Tak Terima Ditangkap, Kasi Intel Kejari HSU Gugat KPK
Asis Budianto (ASB) mengajukan gugatan praperadilan terhadap Komisi Pemberantasan Korupsi (KPK).
Penulis:
Ilham Rian Pratama
Editor:
Erik S
Atas perbuatannya, Asis dan Albertinus disangkakan melanggar Pasal 12 huruf e dan Pasal 12 huruf f UU Tipikor juncto Pasal 55 ayat 1 ke-1 KUHP.

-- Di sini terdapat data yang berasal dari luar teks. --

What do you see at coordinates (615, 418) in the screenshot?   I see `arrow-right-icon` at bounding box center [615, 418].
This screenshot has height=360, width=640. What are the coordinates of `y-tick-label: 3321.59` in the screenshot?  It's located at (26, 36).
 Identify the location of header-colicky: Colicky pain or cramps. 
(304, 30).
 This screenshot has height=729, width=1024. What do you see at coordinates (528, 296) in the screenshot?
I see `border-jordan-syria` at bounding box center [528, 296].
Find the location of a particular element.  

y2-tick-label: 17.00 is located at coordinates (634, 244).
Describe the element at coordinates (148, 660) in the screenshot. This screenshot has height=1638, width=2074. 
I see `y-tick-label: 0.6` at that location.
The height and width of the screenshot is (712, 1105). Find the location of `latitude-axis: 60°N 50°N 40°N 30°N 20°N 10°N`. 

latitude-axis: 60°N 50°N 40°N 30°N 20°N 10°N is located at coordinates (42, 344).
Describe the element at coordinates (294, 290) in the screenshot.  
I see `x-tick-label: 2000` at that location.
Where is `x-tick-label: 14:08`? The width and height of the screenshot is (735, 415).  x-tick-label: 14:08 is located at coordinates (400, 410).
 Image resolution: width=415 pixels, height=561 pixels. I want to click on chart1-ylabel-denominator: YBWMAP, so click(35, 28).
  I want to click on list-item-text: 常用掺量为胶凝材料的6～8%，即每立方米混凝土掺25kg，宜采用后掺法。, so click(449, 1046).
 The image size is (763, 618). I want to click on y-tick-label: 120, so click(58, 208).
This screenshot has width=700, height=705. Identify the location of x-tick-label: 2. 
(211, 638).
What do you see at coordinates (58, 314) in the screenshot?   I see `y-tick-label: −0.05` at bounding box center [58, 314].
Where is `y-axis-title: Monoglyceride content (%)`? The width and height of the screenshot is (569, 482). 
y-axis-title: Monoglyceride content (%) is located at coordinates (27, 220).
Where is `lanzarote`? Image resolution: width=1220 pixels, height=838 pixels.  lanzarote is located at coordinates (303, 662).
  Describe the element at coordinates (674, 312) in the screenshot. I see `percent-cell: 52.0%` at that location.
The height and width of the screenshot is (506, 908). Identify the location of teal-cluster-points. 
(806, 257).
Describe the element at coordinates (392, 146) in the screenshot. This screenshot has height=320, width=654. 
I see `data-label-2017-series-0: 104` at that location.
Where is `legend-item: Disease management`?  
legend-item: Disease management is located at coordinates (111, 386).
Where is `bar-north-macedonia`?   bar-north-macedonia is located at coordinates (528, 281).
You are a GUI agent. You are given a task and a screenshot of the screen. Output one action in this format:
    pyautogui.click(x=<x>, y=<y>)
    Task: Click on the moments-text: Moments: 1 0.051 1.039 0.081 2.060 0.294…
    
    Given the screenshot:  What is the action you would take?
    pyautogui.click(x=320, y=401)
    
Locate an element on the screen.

Keduanya telah ditahan sejak 19 Desember 2025.
Kajari Juga Ajukan Praperadilan
Langkah Asis mengajukan praperadilan ini menyusul langkah serupa yang diambil oleh atasannya, Kepala Kejaksaan Negeri HSU Albertinus Parlinggoman Napitupulu.
Namun, materi gugatan keduanya berbeda.
Jika Asis mempersoalkan sah atau tidaknya penangkapan, Albertinus dalam gugatannya nomor 8/Pid.Pra/2026/PN JKT.SEL mempersoalkan sah atau tidaknya penyitaan.
Baca juga: 2 Jaksa Kejari Hulu Sungai Utara Kompak Gunakan Masker saat Tiba di Gedung KPK
Albertinus keberatan atas penyitaan sejumlah aset yang dilakukan KPK, termasuk penyitaan dokumen, barang bukti elektronik, uang tunai Rp318 juta saat OTT, serta satu unit mobil Toyota Hilux pelat merah milik Pemkab Tolitoli yang ditemukan di rumah dinasnya.
Respons KPK
Merespons upaya hukum dari para tersangka Kejari HSU ini, KPK menyatakan siap menghadapi gugatan praperadilan tersebut.
Lembaga antirasuah menegaskan bahwa seluruh tindakan paksa, baik penangkapan maupun penyitaan, telah dilakukan sesuai prosedur hukum (due process of law) dan didasarkan pada kecukupan alat bukti yang kuat.
"KPK pastikan bahwa seluruh proses penyelidikan dan penyidikan dilakukan berdasarkan kecukupan bukti, bukan asumsi," ujar Juru Bicara KPK, Budi Prasetyo.